Yale's Tsai Center approves grant funding four times faster
Processing applications for Tsai City used to take staff members a full week of manual work. They built an app in Airtable that gives them that time back.
2
weeks back/year
4X
faster application approval
23%
increase in fall events
A plant-based leather company and a mental health support system for teachers are just two of the more than 100 ventures launched at the Tsai Center for Innovative Thinking at Yale (Tsai CITY) this year. Since its founding in 2017, students have secured more than $1 million in grant funding from the center. These projects are guided by the Tsai CITY team. Matt Gira, the Director of Student Programming, says his favorite part of the job is “seeing students come into their own and figure out what they’re meant to be doing.”
Matt joined Tsai CITY two years ago and immediately realized the need to streamline the center’s application processes. Tsai CITY receives roughly 70 student applications every academic year for its venture development programs—a series of programs designed to advance student-founded for-profit and nonprofit organizations and special projects. When Matt joined, Tsai CITY didn’t have an application tracking mechanism; everything was done manually. That meant students would submit their application via Google Forms, and a staff member would have to download, review, assign, and send applications to reviewers. When the reviews were complete, a staff member would manually aggregate the rankings into a separate sheet and email each student to let them know if they were accepted or not. This entire process took more than a week, not including the time it took to actually review the applications.
So Matt set out to find a solution to manage intake and distribution, and found people buzzing about Airtable on Twitter. He was able to quickly spin up a system that tracks applications end to end. Now, instead of ad hoc emails and documents being manually downloaded, all applications run through Airtable forms. Every student answers the same set of questions, and once it’s submitted the student gets an automated email saying their application was received. Each application populates an Airtable base. From there, the staff at Tsai CITY uses linked records to sort and assign each application to an alumni reviewer. Those linked records add a rubric, demographic information about each applicant, and any information they need to evaluate the student’s venture proposals fairly. Then sending out the acceptance emails is simple. “It takes us 10 minutes to send 70 emails, and that would have taken at least two hours before,” Matt said. From a student’s perspective, it means less time waiting for answers and more time participating in the program.

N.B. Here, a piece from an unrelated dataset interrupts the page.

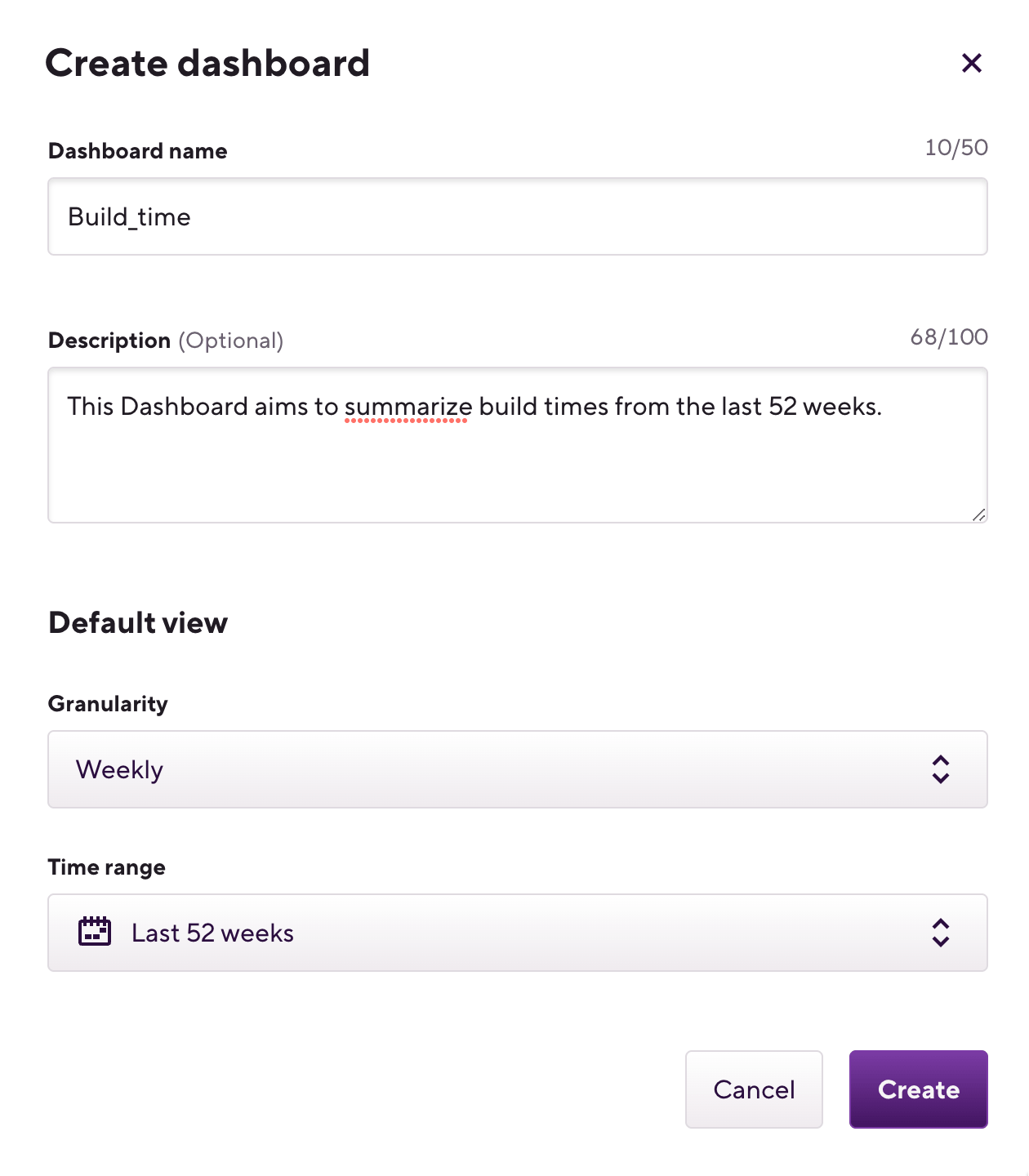Click the Cancel button
1029x1176 pixels.
click(753, 1089)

“Airtable gave us at least an extra week of programming each semester.”
The connected app they built in Airtable also collects application feedback for each student regardless of whether or not they’re accepted. “What I really love that we can do in Airtable is guarantee that every student will get some value out of applying to the program. We couldn’t always guarantee that before because of capacity,” Matt said. This feedback is sent to students to help improve their application, and venture, for next time.
This process also ensures that students receive more meaningful reviews by matching the right reviewer with the right applicant. “Now we can ensure we have a diverse pool of reviewers and assign them by expertise. It doesn’t make sense to assign someone with a healthcare background a pitch for a consumer packaged goods company,” Matt said.
The same system is being applied to ongoing grant funding applications which used to sit unanswered for weeks due to bandwidth constraints. “We can make funding decisions in 30 minutes, which is crazy. Before Airtable, that would take at least two hours,” Matt said. Airtable also provides instant visibility into who receives funding through a live data dashboard in Airtable Interfaces to identify and, in real-time, correct any biases made through these funding streams.
Tsai CITY opened a new building this year. One of the Center’s goals was to activate the space and encourage students to use it for entrepreneurship and innovation-related events. Airtable works so well for funding and applications that Matt started using it for inventory tracking for student swag, hiring, events, and building management. The room reservations database runs on Airtable and tracks which students request which room and for what purpose. Students and staff are connected to the “programming base,” a directory that acts as a source of truth for events and programs happening at the Center. The operations team, communications team, and students all use base sync to connect their personal Airtable bases from the programming base. That way, the Tsai CITY team is up-to-date on what programming is happening and how programming is doing.
Matt says connecting the communications and operations teams in Airtable has enabled them to pull off last-minute events for students much more quickly because they’re spending less time on Slack, email, and meetings about which event is happening and who to contact. Now they can spend more time engaging with students.
“We've been able to increase our fall events by 23% in large part due to the streamlined processes we've developed with Airtable.”
Most importantly, this system teaches students how to build their own systems and processes. Edwell, a startup working on mental health for educators and students, uses Airtable as a CRM to analyze program impact and social media content.
Students who founded Atma Leather, which makes plant-based leather from crop waste like mango and banana peels, built a CRM in Airtable to manage their investor pipeline and track progress on a factory they’re building in India.
“It's been cool to see these students who knew nothing about how to manage the organization have processes in Airtable. Learning operations can be tricky, but we’ve been able to make it tangible with Airtable,” Matt said.